As your party were against the minimum wage, Would you count this tender process that Total have gone though as more evidence that it does not work :?:

 

Of course it wouldn't have protected British Leyland or the miners. It was the workers themselves that killed off their own jobs. Arthur Scargill and Red Ken did a fair bit of damage without the intervention of Maggie et al. Not all Bristish Leyland cars were crap though, I worked at Howley Racing in the 80's and it was amazing what those lads could do with a Metro!

 

If as you state; that Johnny Foreigner made better cheaper cars, how come some of the most efficient and productive car plants in the world are now in the UK? Granted they are owned by Nissan, so good British jobs were recreated. The danger now lies in the loophole that Total are exoploiting in using a foreign firm using foreign labour paid the rates of pay in their countries; not ours.

 

That isn't right surely? and if you want an answer to your question to Paul about the minimum wage; I would say yes it is evidence that the minimum wage isn't working here if someone else from Europe can come over and work here for less than a British employer can legally pay for a British worker.
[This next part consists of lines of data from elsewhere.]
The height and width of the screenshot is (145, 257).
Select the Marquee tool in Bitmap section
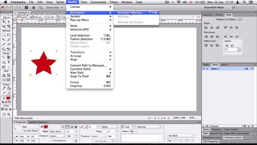[3, 35]
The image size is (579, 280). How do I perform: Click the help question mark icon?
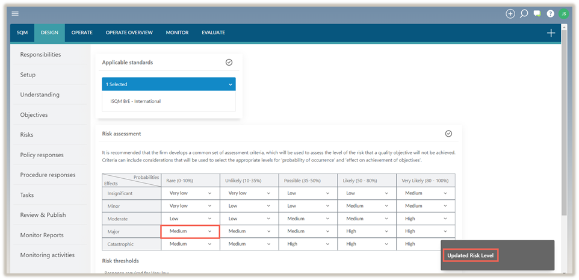[550, 13]
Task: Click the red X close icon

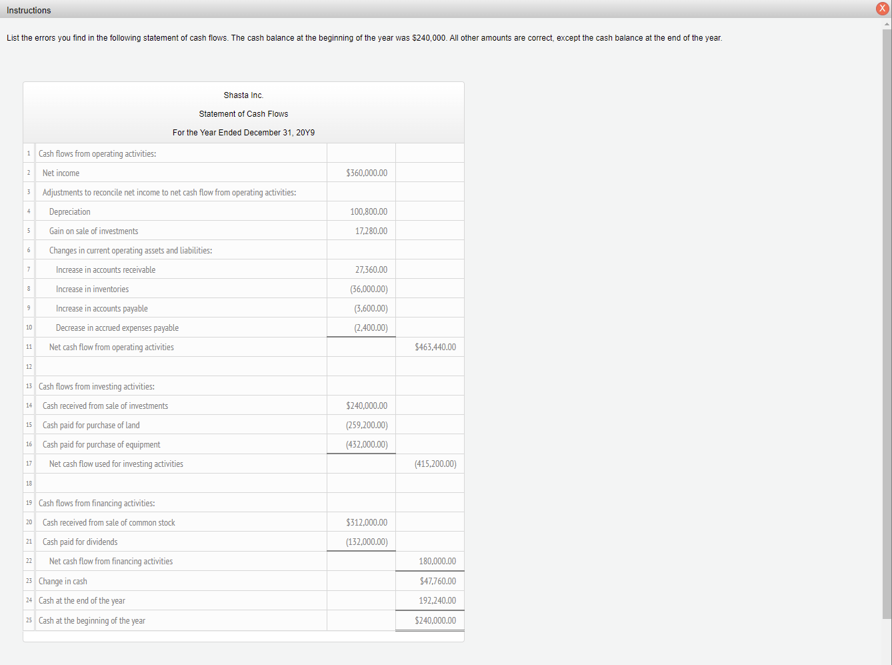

The minimum wage has now been seen as a restrictive burden to employing British workers...... would you say it has been a sucess?

 

Look at all the nonsense advertising this sham of a government have produced over the last couple of years; featuring the restaraunt owner getting caught paying less than the legal rate and being prosecuted for it. Then you have the Prime Minister waffling on in some semi-incoherrent scottish ramble about "British Jobs for British Workers" and now we get that big fairy Mandy Mandelson saying that there isn't anything we can do actually because in Europe we have to do what we are told now......

 

Bloody nonsense. This government have sold this bloody country down the river and we are now the laughing stock of the world. A soft touch for every two bit asylum seeking sob story while all around us, the rest of Europe are handing out guide maps to Calais to get rid of them as fast as they can.

 

Personally I would rather Lib Dems got into number 10 than Brown and his lying thieving bunch of scum.....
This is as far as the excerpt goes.